For L.A. entertainment diehards, the San Diego native was a staple of the industry, one who reported from many a red carpet in addition to his role as the face of showbiz on Channel 5. He often hosted the station’s Live From the Academy Awards and had his own celebrity talk show, Hollywood Uncensored, for a spell. Rubin was beloved for his friendly demeanor and was not afraid to ask difficult questions on a beat that many network newscasts often treat as fluff.

In addition to multiple Emmys, Rubin received a Golden Mike Award for best entertainment reporter, a lifetime achievement honor from the Southern California Broadcasters Association and another best entertainment reporter prize from the Los Angeles Press Club. In 2013, he was honored by the National Hispanic Media Coalition with its Impact Award for integrity in broadcast journalism.

His work has been published around the world. He often appeared on BBC television and radio and was a regular contributor to Australia’s Triple M radio and Channel 9.

Not only was Rubin a long-standing anchor/reporter with KTLA, he also owned a television production company called SRE Inc. It produced more than 200 hours of broadcast and cable programs, including several of his Live From red carpet shows and Hollywood Uncensored.

Rubin was one of the founding members of what was then called the Broadcast Film Critics Association, which has since merged with the Broadcast Television Association to form the Critics Choice Association, which is the largest critics organization in the U.S. and Canada, with more than 600 members.

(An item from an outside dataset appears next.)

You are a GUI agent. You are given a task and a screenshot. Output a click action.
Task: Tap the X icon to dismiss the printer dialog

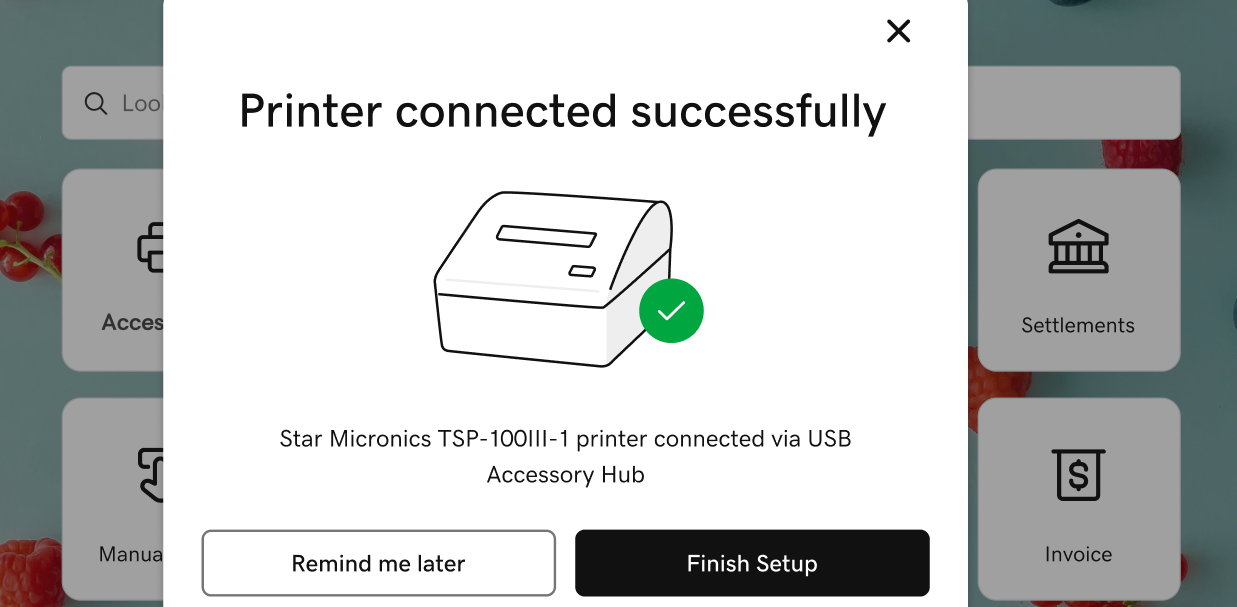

The Critics Choice Association said it was “devastated by the sudden loss of our dear friend Sam Rubin, a longtime member of our board of directors and a guiding force throughout our 30-year history. Sam’s generous spirit, unfailing good humor and deep knowledge of Hollywood made him a legend in the entertainment business and a trusted friend to millions of viewers — and to hundreds of stars who relaxed in easy conversation with him on his set at KTLA and on countless red carpets.”

A 1982 graduate of Occidental College, Rubin co-wrote biographies about Jacqueline Onassis and Mia Farrow.

Survivors include his wife, Leslie, and his four children: daughters Perry, Rory and Darcy and son Colby.

Lesley Goldberg and Lexy Perez contributed to this report.